Bazı sanatçılarımızın başına konan kelebek

Pakize SUDA
Haberin Devamı

Kelebeğimiz uçtu uçtu, gitti bazı sanatçılarımızın başına kondu. Daha doğrusu siz kime konacağını tayin ettiniz, biz de vesile olduk; kelebeğe biraz emrivaki oldu.
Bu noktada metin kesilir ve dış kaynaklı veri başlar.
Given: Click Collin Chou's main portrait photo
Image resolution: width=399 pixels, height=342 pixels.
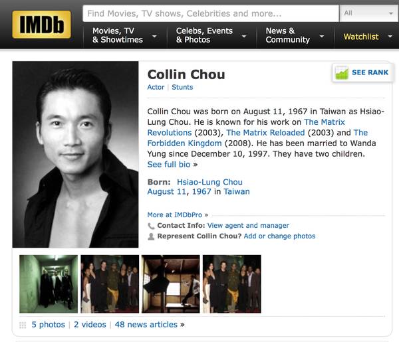Looking at the screenshot, I should click(75, 155).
Burada kimlerin ödül aldığını yazacak değilim, zaten okudunuz, biliyorsunuz. Ancak dikkatimi çeken bir şeyi belirteceğim. Hani herkes, akşam sade vatandaş olarak yatıp sabah şöhret olarak uyananlardan şikáyetçi ya; baktım da çoğunun esamesi bile okunmadı. Ağırlık yıllanmış isimlerdeydi. Kısacası siz her şeyin farkındasınız.

*

Gelelim geceye. Gelelim de öyle kolay değil. Bir davete, bir seyahate gitmeye niyetleneyim de niyetimi kazasız belasız gerçekleştireyim; vaki değil. Tereyağından kıl çeker gibi kolayca markete bile gidip gelmişliğim yok.

O gün de evden çıkmama birkaç saat kala dişim kırıldı. Kendilerinin ilk kırılışı değil, ne zaman bir şey ısırmaya kalksam aynı davranışı gösteriyorlar. Ben de her seferinde eski apartman komşum diş doktoru Nilgün'cüğüme koşuyorum, yapıştırıyor. Ve her seferinde aramızda şu konuşma geçiyor:

- Bunu bugünlük yapıştıralım ama problemi kökten halletmek üzere hemen tedaviye başlamak lazım.

- Tabii, haklısın. Hemen yarın başlayalım.

Doktor fobisi var bende, acil servislik olana kadar bekliyorum.

*

Uzatmayayım, hemen Nilgün'ü aradım yine, yok. Ne evinde ne muayenehanesinde, ne cebinde. Not bıraktım. Gece yaklaşıyor Nilgün'den haber yok. Kırık dişle gitsem olmaz; gülmek neyse de konuşmadan durabileceğim kanaatinde değilim.

*

Her şey yolundaymış gibi hazırlanıyorum. Elbet bir çaresini bulurum. Nitekim buldum. Nilgün aradığında yapacak bir şeyi kalmamıştı. Japon yapıştırıcısıyla dişimi ait olduğu yere bir daha hiç çıkmamak üzere yapıştırmıştım. Yalnız yapışkanı biraz taşırmışım, bir koşu gittim, Nilgün fazlalıkları temizledi.

*

Çok şükür bu kadar badireyle geçiştirdim. Artık geceye hazırım. Kardeşimden,

1) Japon yapıştırıcısının ne tehlikeli olduğunu biliyor musun sen?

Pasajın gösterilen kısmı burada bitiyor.